Doch um künstlerische Ästhetik geht es nicht. Sondern darum, dass in westlichen Rechtsstaaten nicht die Beleidigten darüber befinden sollten, wo die Meinungsfreiheit zu enden hat. Ob das Recht auf freie Meinungsäußerung vergewaltigt wurde, ist eine Frage, für deren Beantwortung es in unseren Breitengraden einen exklusiven Ort gibt:
den Gerichtssaal. Dort - und nur dort - ist zu klären, ob radikale Kräfte die herrschende Rechtslage überdehnen, um gläubige Menschen aus reiner Boshaftigkeit zu verletzen und aufzubringen. Oder ob es nicht eher so ist, dass alles andere als die Bekundung bedingungsloser Ehrfurcht vor dem uneingeschränkt positiven Wirken Mohammeds als eine nicht hinzunehmende Beleidigung gläubiger Muslime ausgelegt wird.

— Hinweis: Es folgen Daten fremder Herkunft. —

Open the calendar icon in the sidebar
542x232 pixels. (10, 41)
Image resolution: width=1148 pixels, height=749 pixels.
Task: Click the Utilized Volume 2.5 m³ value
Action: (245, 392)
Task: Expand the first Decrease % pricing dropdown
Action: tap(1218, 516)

Ungeachtet dessen werden sich auch jetzt wieder viele Menschen verletzt fühlen. Nicht nur Muslime, auch zahlreiche Christen werden die Darstellungen als geschmacklose Respektlosigkeit gegenüber Andersgläubigen ablehnen. Zu Recht. Umso mehr sollten jene, die das so sehen, dafür eintreten, dass derartige Geschmacklosigkeiten gezeigt werden dürfen. Das Recht auf freie Meinungsäußerung und künstlerische Freiheit zu verteidigen, wenn die gezeigte Arbeit ohnehin für toll gehalten wird, ist schließlich keine allzu schwierige Übung.

Aber ist es wirklich der schwindende Respekt vor religiösen Gefühlen, der uns so große Sorgen bereitet? Nein, es ist vor allem die wachsende Angst, in das Visier islamistischer Randalierer zu geraten, die unsere Sensorik für die religiösen Gefühle Andersgläubiger schärft. Nur so ist auch zu erklären, dass europäische Medien auffallend viel Verständnis für das brutale Vorgehen religiöser Gewalttäter zeigen. Als im September 2012 nach Veröffentlichung eines islamfeindlichen Films drei US-Diplomaten in Libyen getötet wurden, erklärte die "Süddeutsche Zeitung" die Suche nach den Tätern für überflüssig. "Es ist müßig, hier nach Tätern und Opfern zu unterscheiden. Diesmal ging die Provokation von amerikanischen Extremisten aus, islamische Fanatiker haben sie angenommen und nicht minder radikal zurückgezahlt", wie in einem Kommentar zu lesen war. Eine Sicht der Dinge, die keineswegs als isoliert zu klassifizieren wäre. Mit zweckdienlichem Appeasement werden sich hart erkämpfte liberale Grundwerte aber nur schwer retten lassen. Was zumindest jene radikalen Einpeitscher begriffen haben, die in islamischen Ländern die Massen mit Halbwahrheiten gegen die westlichen Unholde aufbringen und auf die Straße treiben.